## Algorithms for Nielsen type periodic numbers of maps with remnant on surfaces with boundary and on bouquets of circles II

### Volume 235 / 2016

#### Abstract

In this second and final paper of the series, we sketch an algorithm for the computation of the Nielsen type number $N\varPhi _n(f)$ for periodic points of maps $f$ of remnant 2 on surfaces with boundary, and on bouquets of circles. The number $N\varPhi _n(f)$ is the second, and more complicated, of two Nielsen type periodic point numbers. In the first paper we exhibited an algorithm for the computation of $NP_n(f)$, the first of these numbers.

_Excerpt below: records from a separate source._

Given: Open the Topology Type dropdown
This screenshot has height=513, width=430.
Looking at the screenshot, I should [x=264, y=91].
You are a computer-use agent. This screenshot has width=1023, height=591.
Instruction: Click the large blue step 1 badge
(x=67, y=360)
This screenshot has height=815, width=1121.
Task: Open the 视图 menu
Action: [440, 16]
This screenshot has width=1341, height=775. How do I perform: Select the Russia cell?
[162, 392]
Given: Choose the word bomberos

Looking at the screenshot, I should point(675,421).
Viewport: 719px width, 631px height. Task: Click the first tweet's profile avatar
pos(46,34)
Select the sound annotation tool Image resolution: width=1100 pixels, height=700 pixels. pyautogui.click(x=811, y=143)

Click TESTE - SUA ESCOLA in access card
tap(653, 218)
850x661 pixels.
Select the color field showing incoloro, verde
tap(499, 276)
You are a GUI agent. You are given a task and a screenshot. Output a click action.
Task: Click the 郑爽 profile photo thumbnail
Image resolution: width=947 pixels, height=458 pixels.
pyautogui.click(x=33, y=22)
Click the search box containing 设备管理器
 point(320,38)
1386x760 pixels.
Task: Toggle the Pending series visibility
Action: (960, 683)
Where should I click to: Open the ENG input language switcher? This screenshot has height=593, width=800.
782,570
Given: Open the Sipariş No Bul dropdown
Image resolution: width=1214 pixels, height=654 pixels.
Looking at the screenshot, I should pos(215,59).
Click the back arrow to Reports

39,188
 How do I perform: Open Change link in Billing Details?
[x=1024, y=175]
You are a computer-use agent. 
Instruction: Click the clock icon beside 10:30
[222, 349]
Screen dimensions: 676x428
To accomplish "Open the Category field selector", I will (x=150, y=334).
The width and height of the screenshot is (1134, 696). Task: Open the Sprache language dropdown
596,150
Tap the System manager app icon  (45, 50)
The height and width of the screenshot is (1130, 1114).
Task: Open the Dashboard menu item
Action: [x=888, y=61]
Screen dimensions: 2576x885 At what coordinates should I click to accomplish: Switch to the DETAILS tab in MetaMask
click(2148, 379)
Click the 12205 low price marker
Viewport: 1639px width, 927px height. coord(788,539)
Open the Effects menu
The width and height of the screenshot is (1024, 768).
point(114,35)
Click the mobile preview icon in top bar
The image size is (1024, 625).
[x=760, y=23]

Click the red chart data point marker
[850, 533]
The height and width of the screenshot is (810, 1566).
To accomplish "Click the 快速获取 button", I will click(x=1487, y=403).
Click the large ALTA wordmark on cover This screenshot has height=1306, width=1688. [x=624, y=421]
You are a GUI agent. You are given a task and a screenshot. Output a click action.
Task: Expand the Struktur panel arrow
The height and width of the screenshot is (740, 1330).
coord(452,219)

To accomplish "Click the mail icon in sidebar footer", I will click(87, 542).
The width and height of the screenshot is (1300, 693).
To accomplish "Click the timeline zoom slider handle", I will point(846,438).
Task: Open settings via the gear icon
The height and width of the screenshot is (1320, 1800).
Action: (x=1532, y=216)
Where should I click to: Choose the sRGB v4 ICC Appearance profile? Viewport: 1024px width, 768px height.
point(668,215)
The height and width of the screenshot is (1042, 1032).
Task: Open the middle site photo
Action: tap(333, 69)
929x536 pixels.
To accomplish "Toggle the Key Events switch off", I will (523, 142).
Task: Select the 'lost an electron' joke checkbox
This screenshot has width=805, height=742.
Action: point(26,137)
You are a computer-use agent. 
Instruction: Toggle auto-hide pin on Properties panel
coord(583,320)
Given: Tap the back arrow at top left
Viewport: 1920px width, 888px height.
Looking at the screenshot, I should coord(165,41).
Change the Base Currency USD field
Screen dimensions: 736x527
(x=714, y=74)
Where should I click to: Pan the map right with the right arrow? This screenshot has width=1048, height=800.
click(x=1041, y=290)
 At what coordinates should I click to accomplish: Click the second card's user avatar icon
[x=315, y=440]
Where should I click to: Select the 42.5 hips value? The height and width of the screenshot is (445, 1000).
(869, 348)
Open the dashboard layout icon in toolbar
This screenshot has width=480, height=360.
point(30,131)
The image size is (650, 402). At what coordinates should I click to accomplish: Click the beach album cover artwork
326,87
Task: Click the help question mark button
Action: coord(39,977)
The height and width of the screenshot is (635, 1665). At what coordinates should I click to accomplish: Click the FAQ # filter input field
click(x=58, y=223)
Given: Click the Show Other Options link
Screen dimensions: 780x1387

The class of spaces and maps under consideration in this paper do not satisfy the, by now familiar, conditions that give rise to computational theorems for $N\varPhi _n(f)$. Because of this we are thrown back on the definition which requires that we find the minimum height among all sets of $n$-representatives for $f$. Our technique, which is presented with a view to clarity rather than for efficiency of computation, is to sketch an algorithm for the construction of a finite weighted graph $(\mathcal { U}(h,n), \mathcal {D})$ whose nodes are orbits, and whose edges are the “boosts” between individual orbits. The graph $\mathcal { U}(h,n)$ is universal in the sense that the set of nodes contains all minimum sets of $n$-representatives. The graph is weighted by means of data labels $ \mathcal { D}$, which we use to determine which subset of the nodes of $\mathcal { U}(h,n)$ are sets of $n$-representatives and to compute their heights.

Two factors complicate the algorithmic computation of $(\mathcal { U}(h,n), \mathcal { D})$. The first is the need to include certain nodes in $\mathcal { U}(h,n)$ that represent empty orbits, which of course are not detectable by the Reidemeister trace. The second is the need to attach data $ \mathcal { D}(P^k)$ to the nodes $P^k$ of $\mathcal { U}(h,n)$.

Our method requires that we modify and extend word length arguments from the first paper. In the process we solve the twisted conjugacy problem for homomorphisms with limited cancellation among the generators. This potentially important result is surprisingly simple to prove.